Accordo tra università e Cna Crediti agli artigiani-studenti

16 Ottobre 2020

TERAMO. «L’esperienza professionale diventa un valore anche per il mondo della didattica e della ricerca». Comincia così una nota della Cna regionale, che continua: «L’Università di Teramo apre le...

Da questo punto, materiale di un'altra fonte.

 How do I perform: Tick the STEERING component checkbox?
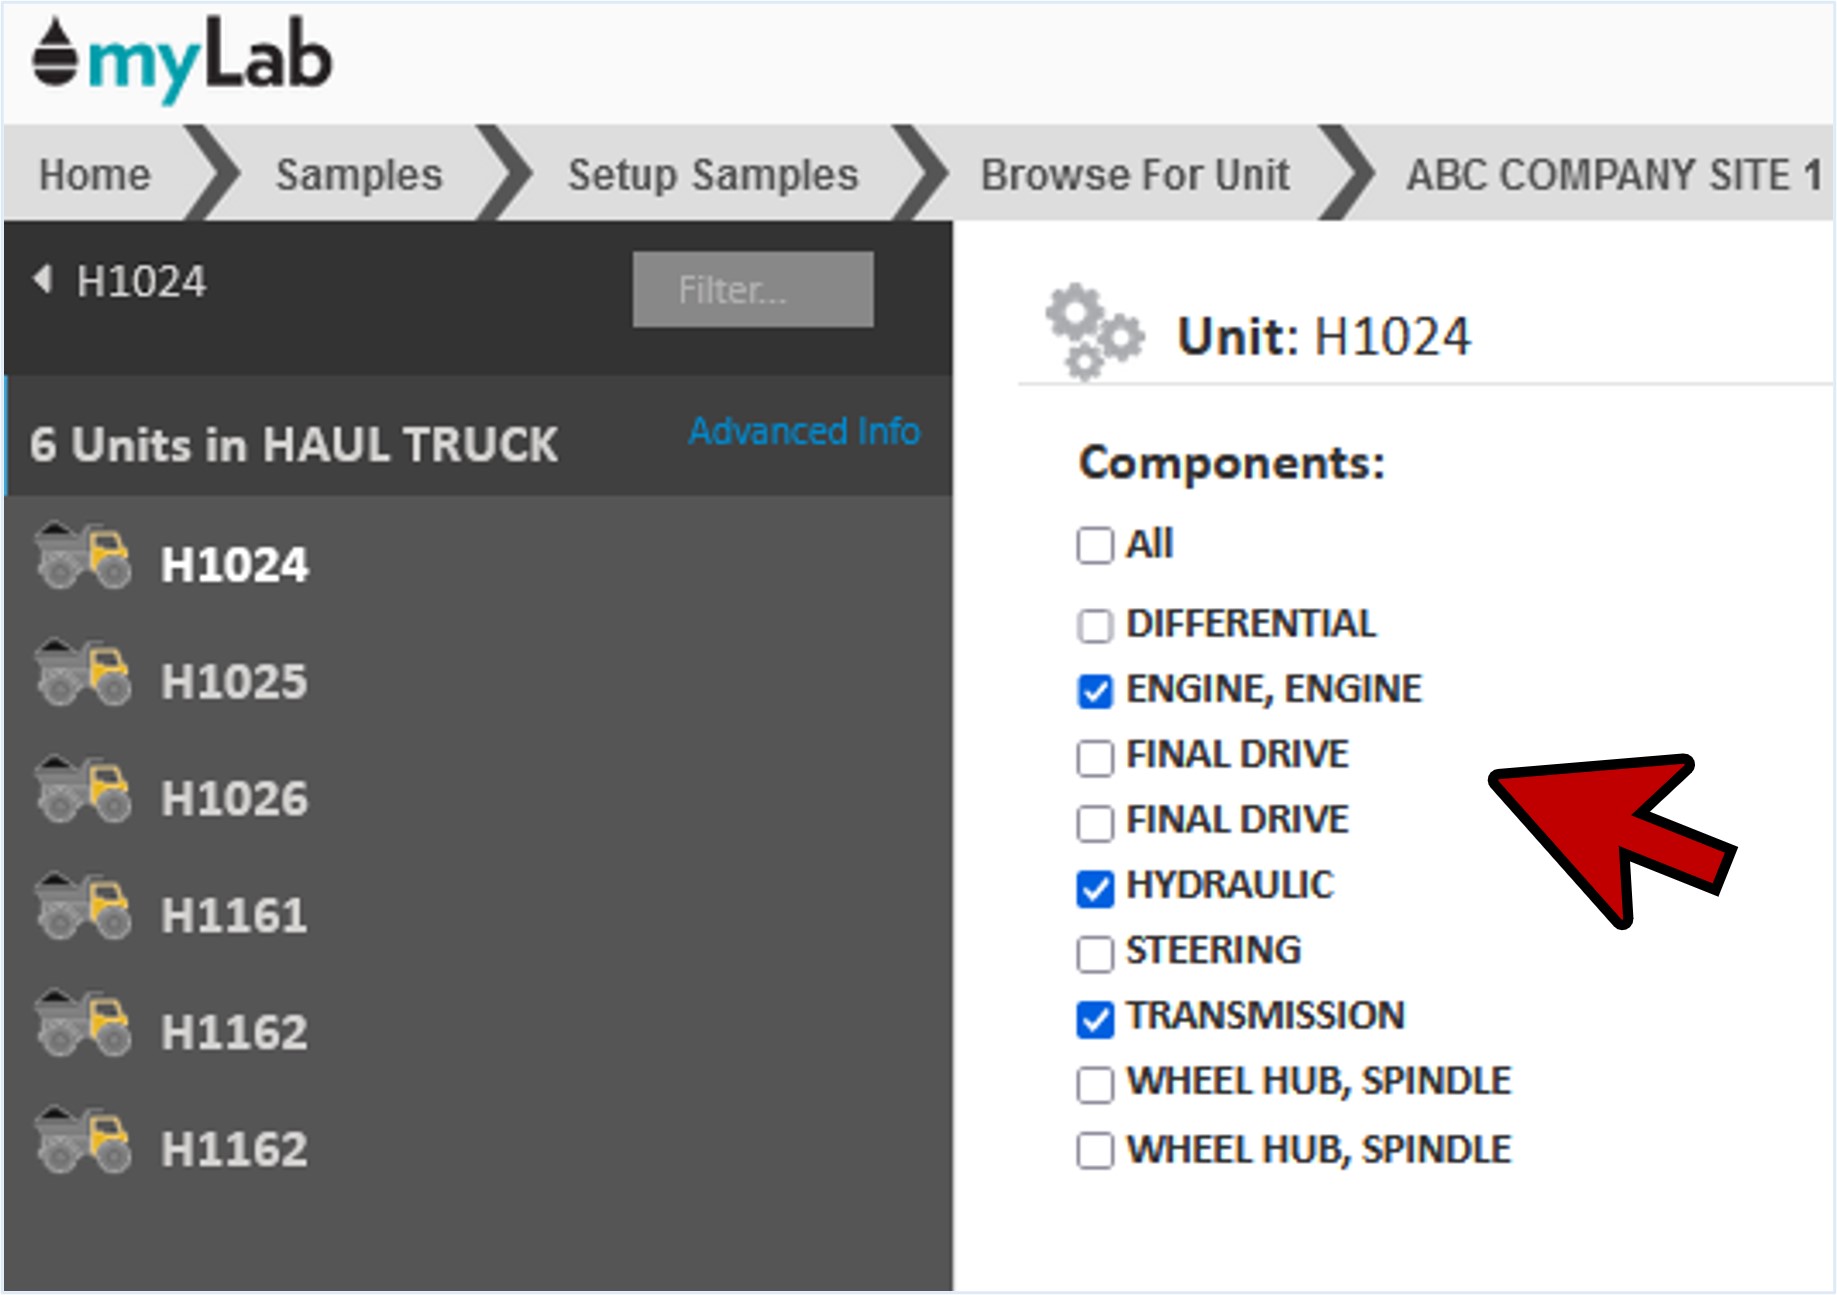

TERAMO. «L’esperienza professionale diventa un valore anche per il mondo della didattica e della ricerca». Comincia così una nota della Cna regionale, che continua: «L’Università di Teramo apre le sue porte agli imprenditori artigiani che vogliano intraprendere la strada dello studio, e a fare da apripista sarà il nuovo corso di Scienze e Culture gastronomiche per la sostenibilità: ai nuovi iscritti, infatti, l’ateneo riconoscerà crediti formativi e sconti sulle tasse». In pratica, agli imprenditori associati alla Cna che operano nel settore agro-alimentare, e ai loro dipendenti, «in virtù del percorso professionale svolto» l’ateneo riconoscerà fino a un massimo di 12 crediti per “altre attività formative”, come stage e tirocini. Riconoscimento cui verrà sommata la riduzione del 30% del costo delle tasse. L’importante accordo, destinato ad essere seguito da altre facoltà universitarie teramane, è stato siglato due giorni fa dal rettore dell’ateneo di Teramo, Dino Mastrocola, e dal presidente regionale della Confederazione nazionale artigiana, Savino Saraceni, presenti il direttore regionale della Cna Graziano Di Costanzo, il presidente e il direttore della Cna di Teramo Bernardo Sofia e Gloriano Lanciotti.
La convenzione tra Unite e Cna, che fa seguito a incontri e visite didattiche dei giorni scorsi, avrà la durata di cinque anni.